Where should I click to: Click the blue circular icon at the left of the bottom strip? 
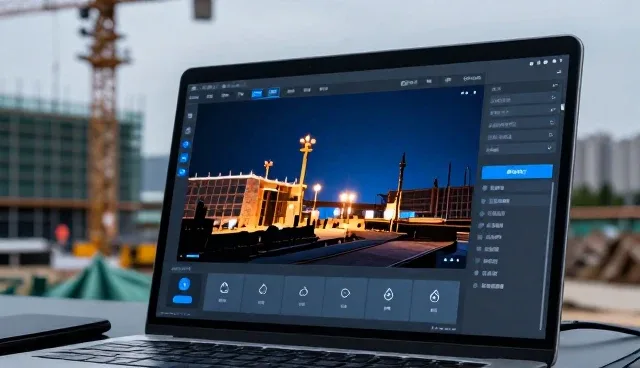pos(184,284)
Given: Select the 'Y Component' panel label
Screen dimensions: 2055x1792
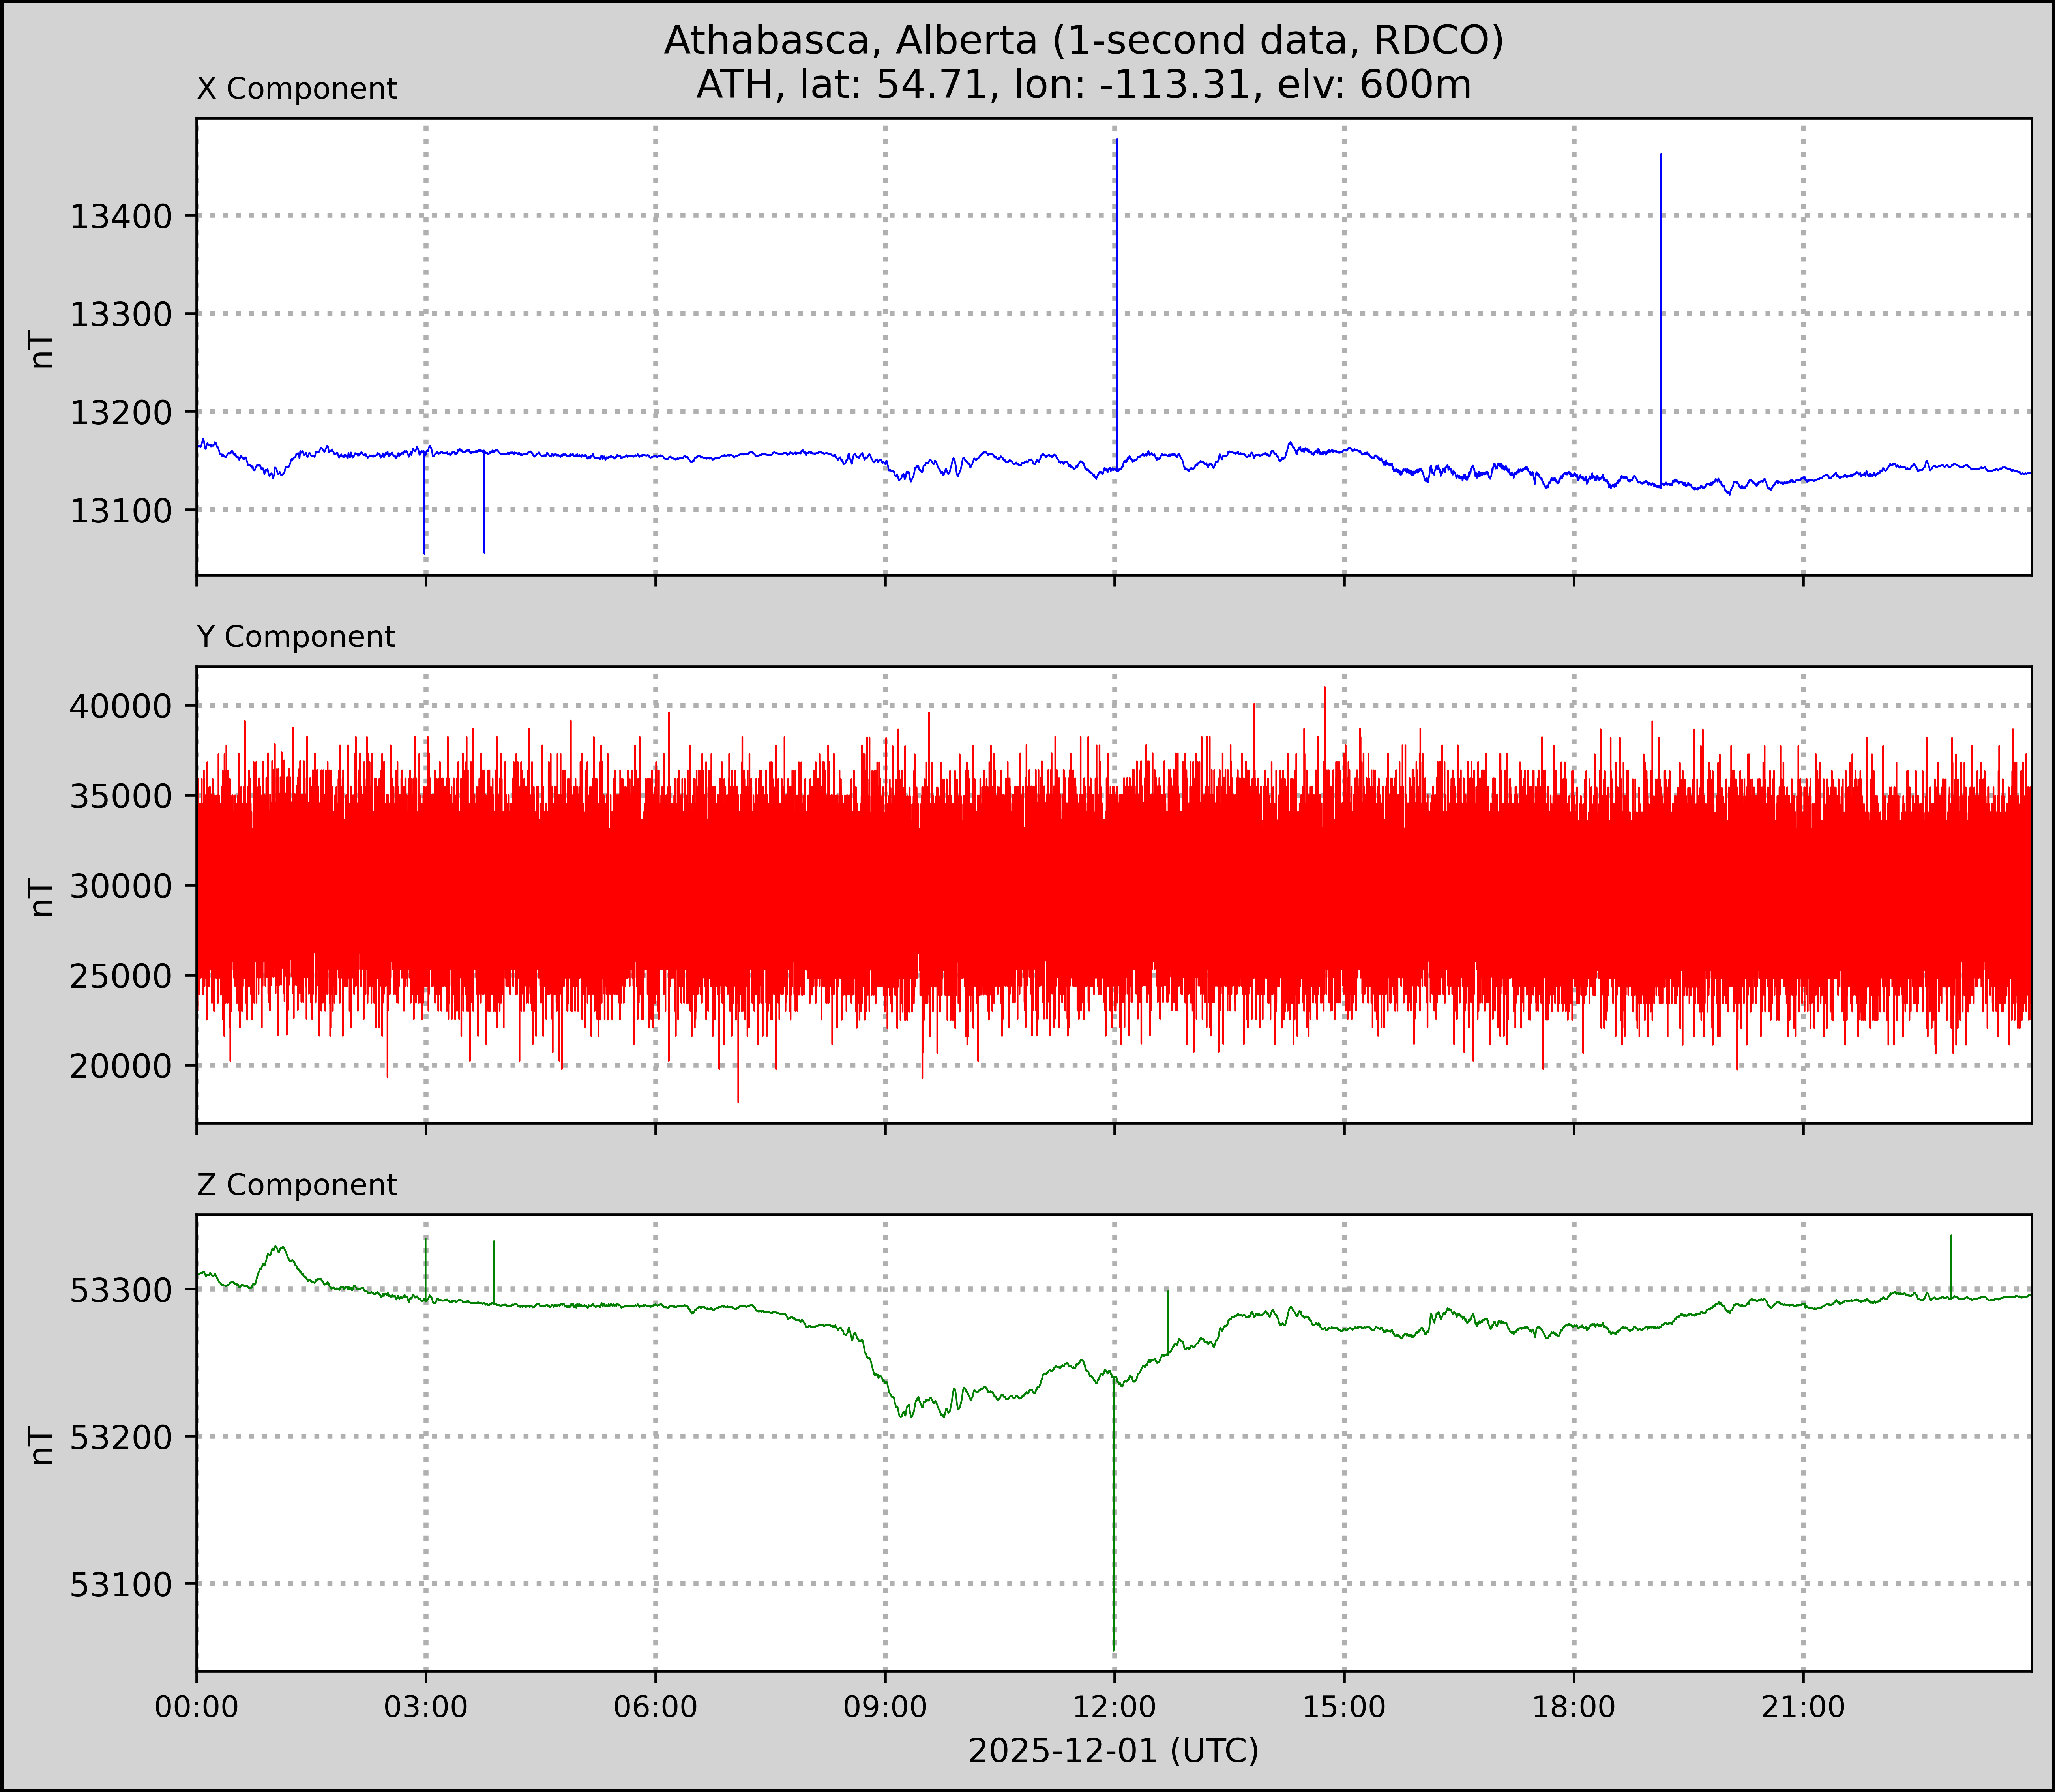Looking at the screenshot, I should pyautogui.click(x=296, y=637).
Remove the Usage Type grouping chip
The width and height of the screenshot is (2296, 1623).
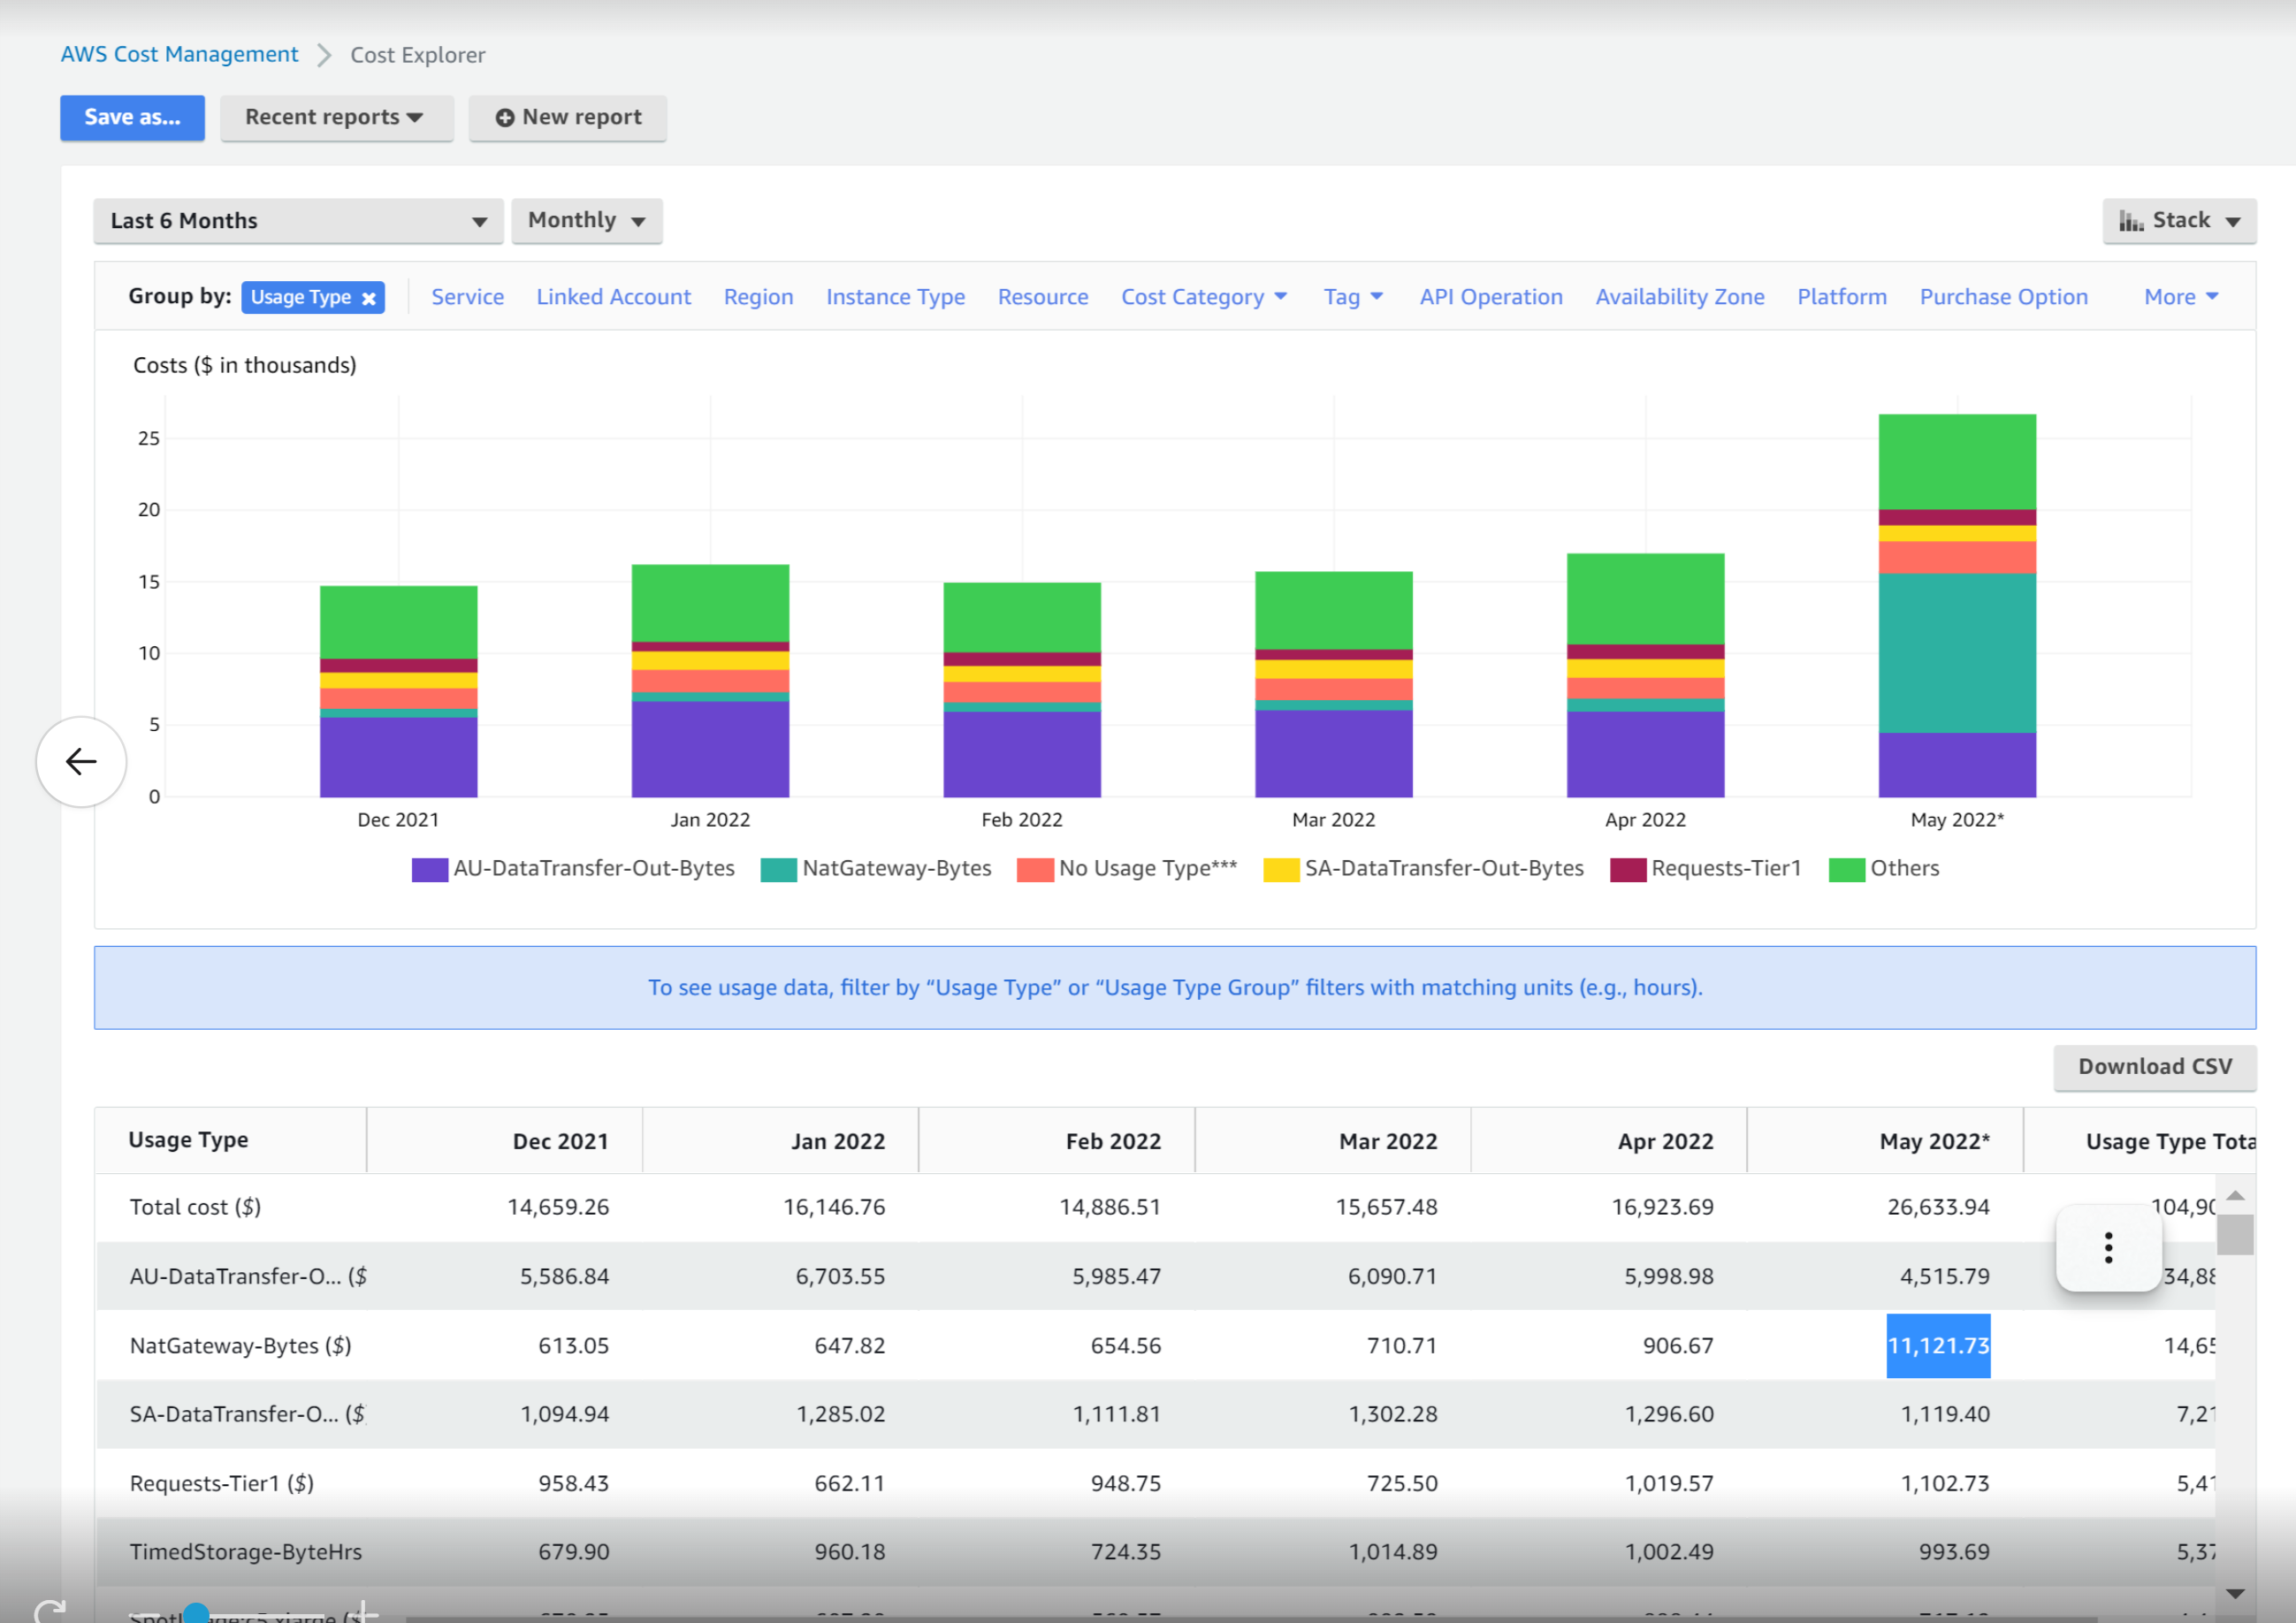click(369, 298)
- - - - -
* _WORK REQUIRED_:
Copy the records from the line containing "Remove the Usage Type grouping chip" through the end of the records, including both ends, and leave the pictures out.

* _SOLUTION BELOW_:
Remove the Usage Type grouping chip
The width and height of the screenshot is (2296, 1623).
click(369, 298)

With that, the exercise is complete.